Influencing the Easily Influenced

Usually our strategies for shaping debate in policy generally and in corr sent in particular are based around getting to “influencers” who then spread info and research around to decisionmakers they influence. So we produce report after report and do press conferences and releases and get editorials written . . . year after year after year. But this research indicates that the “influencers” may not have the impact that we generally ascribe to them and that better strategy would focus on campaigns to get to the masses in language and media more suited for their persuasion.

An important new study appearing in the December issue of the Journal of Consumer Research finds that it is rarely the case that highly influential individuals are responsible for bringing about shifts in public opinion.

Instead, using a number of computer simulations of public opinion change, Duncan J. Watts (Columbia University) and Peter Sheridan Dodds (University of Vermont), find that it is the presence of large numbers of "easily influenced" people who bring about major shifts by influencing other easy-to-influence people.

"Our study demonstrates not so much that the conventional wisdom is wrong . . . but that it is insufficiently specified to be meaningful," the researchers write. "Under most conditions that we consider, we find that large cascades of influence are driven not by influentials, but by a critical mass of easily influenced individuals."

Instead of a model in which opinion flows only from the media to influentials, and then only from influentials to the larger populace, Watts and Dodds created an influence network with opinion flows in many directions at once, adjusted for the probability that a given individual will adopt a change when the information comes from a certain source.
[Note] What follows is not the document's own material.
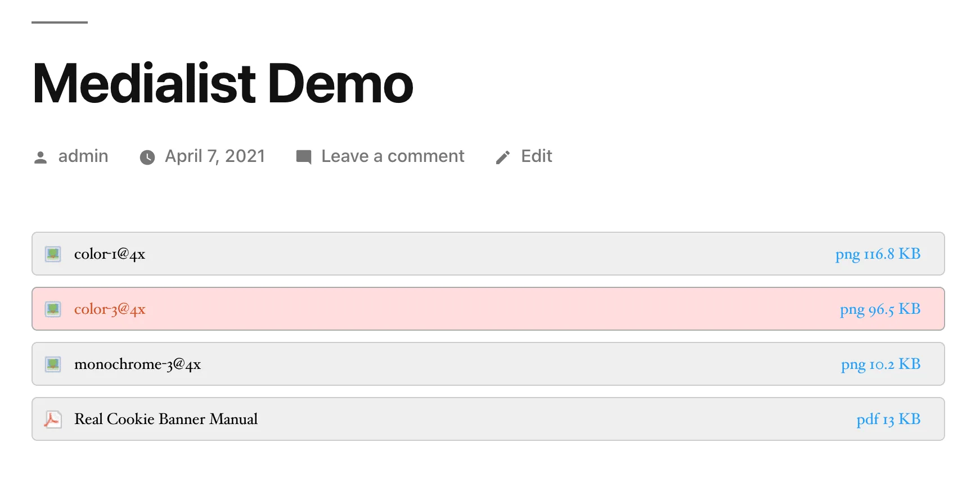Open the admin author link

pos(83,156)
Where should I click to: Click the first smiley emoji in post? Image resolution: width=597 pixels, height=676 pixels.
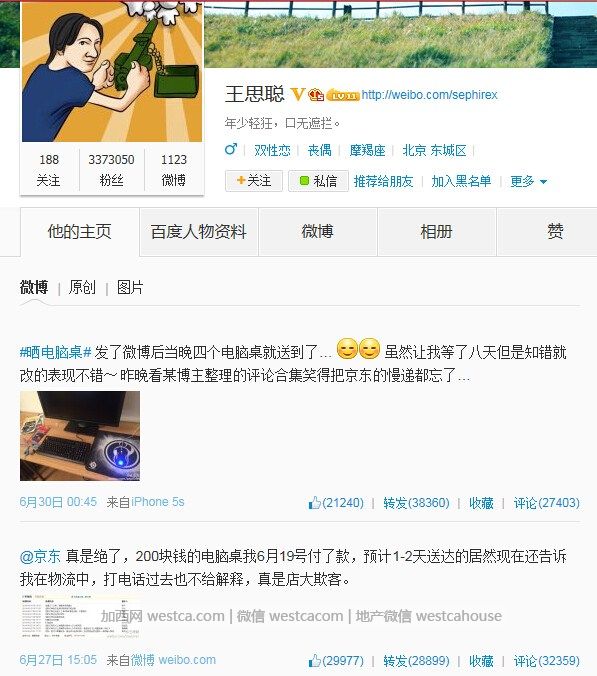click(x=347, y=349)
They then introduced an event into the simulation, evaluating what factors resulted in an overall shift in opinion in their model system. They also introduced "hyper influentials" and monitored their effects, tried grouping individuals together into sub-networks, and adjusted the degree at which attitudes shift.

"Anytime some notable social change is recognized, whether it be a grassroots cultural fad, a successful marketing campaign, or a dramatic drop in crime rates, it is tempting to trace the phenomenon to the individuals who "started it," and conclude that their actions or behavior "caused" the events that subsequently took place," the authors write.

However, they explain: "...under most of these conditions influentials are less important than is generally supposed, either as initiators of large cascades, or as early adopters."

Watts wrote a very interesting, thought-provoking, and even readable book on networking and complex systems and how they operate and adapt, Six Degrees, which would be worth your time if you want to see how that field is developing and why it is already starting to eclipse our traditional way of viewing and describing the world. You know, when you have time.